═══ DATA UNDER STUDY
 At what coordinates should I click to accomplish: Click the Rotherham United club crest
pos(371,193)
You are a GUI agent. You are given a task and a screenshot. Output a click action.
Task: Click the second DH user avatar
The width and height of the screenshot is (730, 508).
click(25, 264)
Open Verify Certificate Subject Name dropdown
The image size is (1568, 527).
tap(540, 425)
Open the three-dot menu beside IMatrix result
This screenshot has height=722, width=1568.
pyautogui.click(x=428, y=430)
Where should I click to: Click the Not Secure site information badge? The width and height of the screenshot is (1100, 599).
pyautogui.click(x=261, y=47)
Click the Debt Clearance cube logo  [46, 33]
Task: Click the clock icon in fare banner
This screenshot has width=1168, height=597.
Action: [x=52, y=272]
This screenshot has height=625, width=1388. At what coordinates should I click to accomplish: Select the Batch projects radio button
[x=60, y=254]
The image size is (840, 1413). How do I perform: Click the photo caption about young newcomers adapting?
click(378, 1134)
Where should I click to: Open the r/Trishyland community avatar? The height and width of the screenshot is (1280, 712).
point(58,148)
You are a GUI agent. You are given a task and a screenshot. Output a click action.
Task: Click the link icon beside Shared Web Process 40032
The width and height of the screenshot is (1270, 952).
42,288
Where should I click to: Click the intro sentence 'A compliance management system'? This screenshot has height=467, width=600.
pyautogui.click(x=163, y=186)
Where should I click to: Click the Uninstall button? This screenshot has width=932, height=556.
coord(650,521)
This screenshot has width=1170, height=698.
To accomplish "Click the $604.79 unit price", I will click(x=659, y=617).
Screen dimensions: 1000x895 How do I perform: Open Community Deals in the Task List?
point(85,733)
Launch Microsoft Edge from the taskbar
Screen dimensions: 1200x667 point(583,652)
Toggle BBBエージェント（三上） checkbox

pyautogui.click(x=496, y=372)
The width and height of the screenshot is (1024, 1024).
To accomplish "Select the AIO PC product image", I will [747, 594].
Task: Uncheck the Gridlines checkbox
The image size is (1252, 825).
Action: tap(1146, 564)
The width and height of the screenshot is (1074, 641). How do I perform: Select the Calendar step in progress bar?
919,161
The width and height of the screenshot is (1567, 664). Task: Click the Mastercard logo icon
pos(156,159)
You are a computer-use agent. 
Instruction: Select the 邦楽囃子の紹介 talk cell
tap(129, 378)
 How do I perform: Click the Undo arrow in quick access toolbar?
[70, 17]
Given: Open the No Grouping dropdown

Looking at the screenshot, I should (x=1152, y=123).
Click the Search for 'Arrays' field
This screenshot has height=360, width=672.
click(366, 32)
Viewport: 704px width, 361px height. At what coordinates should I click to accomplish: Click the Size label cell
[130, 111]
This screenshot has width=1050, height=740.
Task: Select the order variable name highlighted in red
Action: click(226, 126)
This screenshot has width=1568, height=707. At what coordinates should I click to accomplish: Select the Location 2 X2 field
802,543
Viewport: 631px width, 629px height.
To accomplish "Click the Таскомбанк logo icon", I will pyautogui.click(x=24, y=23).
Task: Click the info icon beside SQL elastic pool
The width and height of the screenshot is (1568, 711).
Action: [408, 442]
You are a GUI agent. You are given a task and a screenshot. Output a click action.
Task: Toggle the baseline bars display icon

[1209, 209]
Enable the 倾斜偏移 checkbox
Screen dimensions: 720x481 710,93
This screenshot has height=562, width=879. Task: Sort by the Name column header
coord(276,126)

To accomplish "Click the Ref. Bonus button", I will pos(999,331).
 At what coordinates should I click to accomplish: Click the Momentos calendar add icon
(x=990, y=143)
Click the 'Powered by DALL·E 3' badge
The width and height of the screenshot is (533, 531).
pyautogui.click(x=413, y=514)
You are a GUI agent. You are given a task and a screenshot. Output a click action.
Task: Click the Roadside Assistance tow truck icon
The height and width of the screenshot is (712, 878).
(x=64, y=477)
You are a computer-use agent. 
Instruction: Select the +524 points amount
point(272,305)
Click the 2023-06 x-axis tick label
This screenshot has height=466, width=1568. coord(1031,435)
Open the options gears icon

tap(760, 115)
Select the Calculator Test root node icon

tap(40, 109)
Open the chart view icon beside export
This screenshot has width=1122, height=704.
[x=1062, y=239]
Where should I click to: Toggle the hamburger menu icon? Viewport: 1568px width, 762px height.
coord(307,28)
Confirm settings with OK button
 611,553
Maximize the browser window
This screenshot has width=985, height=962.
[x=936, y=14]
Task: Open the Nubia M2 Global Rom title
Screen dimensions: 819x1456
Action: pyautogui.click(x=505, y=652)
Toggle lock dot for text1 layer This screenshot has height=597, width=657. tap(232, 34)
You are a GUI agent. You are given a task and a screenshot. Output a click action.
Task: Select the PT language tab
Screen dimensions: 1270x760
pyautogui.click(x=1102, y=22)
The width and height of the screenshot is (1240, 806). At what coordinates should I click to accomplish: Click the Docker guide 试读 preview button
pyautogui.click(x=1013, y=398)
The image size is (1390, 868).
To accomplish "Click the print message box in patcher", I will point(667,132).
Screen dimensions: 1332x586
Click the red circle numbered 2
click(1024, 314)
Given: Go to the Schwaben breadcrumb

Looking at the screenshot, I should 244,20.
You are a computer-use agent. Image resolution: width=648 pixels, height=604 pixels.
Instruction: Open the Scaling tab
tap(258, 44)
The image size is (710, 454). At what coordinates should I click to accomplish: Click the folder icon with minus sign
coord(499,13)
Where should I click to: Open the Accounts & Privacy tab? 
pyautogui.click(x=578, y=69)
══════
WORK TASK: Whenever a line in the records contains the word "will", copy that line.

OUTPUT FOR THIS TASK:
To accomplish "Click the $604.79 unit price", I will click(x=659, y=617).
To accomplish "Select the AIO PC product image", I will [747, 594].
To accomplish "Click the Таскомбанк logo icon", I will pyautogui.click(x=24, y=23).
To accomplish "Click the Ref. Bonus button", I will pos(999,331).
To accomplish "Click the print message box in patcher", I will point(667,132).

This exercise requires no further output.